§ What you will do
Reproduce only the lines of the listing below from the line containing "Toggle Current series in prompt tokens legend" down to the line containing "Looking at the screenshot, I should pos(134,146).", both included. Switch every "Given" to "Instruction" and leave everything else unchanged.

§ Data section
****************************************

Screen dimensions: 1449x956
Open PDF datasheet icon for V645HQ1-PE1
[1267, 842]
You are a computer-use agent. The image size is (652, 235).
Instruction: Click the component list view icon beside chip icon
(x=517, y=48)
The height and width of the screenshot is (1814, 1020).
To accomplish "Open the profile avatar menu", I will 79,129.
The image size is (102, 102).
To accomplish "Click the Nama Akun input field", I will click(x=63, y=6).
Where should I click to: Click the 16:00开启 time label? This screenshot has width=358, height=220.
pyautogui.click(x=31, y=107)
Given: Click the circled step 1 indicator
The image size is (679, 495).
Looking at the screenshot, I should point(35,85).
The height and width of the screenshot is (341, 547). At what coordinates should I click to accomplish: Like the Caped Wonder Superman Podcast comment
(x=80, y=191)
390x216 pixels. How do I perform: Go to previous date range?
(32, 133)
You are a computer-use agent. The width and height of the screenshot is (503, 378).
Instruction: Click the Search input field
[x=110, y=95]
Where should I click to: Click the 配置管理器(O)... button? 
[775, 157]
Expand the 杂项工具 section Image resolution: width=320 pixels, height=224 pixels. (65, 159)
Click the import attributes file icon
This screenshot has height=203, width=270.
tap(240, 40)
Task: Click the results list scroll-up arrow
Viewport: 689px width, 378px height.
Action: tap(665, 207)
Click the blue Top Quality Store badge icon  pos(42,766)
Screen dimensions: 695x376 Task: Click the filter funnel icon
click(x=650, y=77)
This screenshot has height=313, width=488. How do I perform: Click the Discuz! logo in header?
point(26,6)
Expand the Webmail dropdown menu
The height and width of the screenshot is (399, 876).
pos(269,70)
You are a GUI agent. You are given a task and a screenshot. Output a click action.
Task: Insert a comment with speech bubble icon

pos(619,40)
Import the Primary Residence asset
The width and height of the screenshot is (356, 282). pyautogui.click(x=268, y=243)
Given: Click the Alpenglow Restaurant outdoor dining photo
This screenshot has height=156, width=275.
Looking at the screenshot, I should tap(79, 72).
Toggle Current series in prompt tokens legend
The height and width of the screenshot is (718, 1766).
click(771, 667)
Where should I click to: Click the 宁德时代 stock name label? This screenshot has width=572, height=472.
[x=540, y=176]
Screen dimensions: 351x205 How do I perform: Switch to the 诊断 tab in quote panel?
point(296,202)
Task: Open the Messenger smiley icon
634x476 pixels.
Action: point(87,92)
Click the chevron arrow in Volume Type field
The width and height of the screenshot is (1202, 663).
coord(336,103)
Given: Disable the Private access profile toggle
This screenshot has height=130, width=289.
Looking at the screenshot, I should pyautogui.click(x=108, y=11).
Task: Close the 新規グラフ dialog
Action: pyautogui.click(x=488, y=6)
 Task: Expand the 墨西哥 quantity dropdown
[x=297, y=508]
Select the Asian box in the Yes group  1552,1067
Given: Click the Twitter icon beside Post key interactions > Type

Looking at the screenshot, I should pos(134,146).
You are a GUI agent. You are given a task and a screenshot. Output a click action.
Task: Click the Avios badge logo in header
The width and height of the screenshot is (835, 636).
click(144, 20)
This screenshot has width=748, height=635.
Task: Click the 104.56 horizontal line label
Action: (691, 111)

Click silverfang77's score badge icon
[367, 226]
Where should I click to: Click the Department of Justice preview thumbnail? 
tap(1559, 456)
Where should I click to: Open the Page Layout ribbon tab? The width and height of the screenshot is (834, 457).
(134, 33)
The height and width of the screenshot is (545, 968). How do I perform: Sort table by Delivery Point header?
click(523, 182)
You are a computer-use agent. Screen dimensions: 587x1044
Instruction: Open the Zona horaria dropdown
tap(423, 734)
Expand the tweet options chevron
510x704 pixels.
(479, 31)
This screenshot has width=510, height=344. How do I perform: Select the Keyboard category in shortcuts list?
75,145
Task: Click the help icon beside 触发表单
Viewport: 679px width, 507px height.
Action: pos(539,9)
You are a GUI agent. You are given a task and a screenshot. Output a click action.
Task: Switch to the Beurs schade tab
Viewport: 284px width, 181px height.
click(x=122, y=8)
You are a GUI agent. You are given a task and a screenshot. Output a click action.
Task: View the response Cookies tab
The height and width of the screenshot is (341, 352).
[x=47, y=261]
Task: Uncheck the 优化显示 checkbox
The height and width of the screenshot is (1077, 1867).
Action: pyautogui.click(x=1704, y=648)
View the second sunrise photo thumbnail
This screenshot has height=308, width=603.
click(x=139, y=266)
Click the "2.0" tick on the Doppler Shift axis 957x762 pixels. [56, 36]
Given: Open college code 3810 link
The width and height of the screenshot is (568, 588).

****************************************

§ Correct result
Toggle Current series in prompt tokens legend
The height and width of the screenshot is (718, 1766).
click(771, 667)
Where should I click to: Click the 宁德时代 stock name label? This screenshot has width=572, height=472.
[x=540, y=176]
Screen dimensions: 351x205 How do I perform: Switch to the 诊断 tab in quote panel?
point(296,202)
Task: Open the Messenger smiley icon
634x476 pixels.
Action: point(87,92)
Click the chevron arrow in Volume Type field
The width and height of the screenshot is (1202, 663).
coord(336,103)
Instruction: Disable the Private access profile toggle
This screenshot has height=130, width=289.
Looking at the screenshot, I should pyautogui.click(x=108, y=11).
Task: Close the 新規グラフ dialog
Action: pyautogui.click(x=488, y=6)
 Task: Expand the 墨西哥 quantity dropdown
[x=297, y=508]
Select the Asian box in the Yes group  1552,1067
Instruction: Click the Twitter icon beside Post key interactions > Type

Looking at the screenshot, I should pos(134,146).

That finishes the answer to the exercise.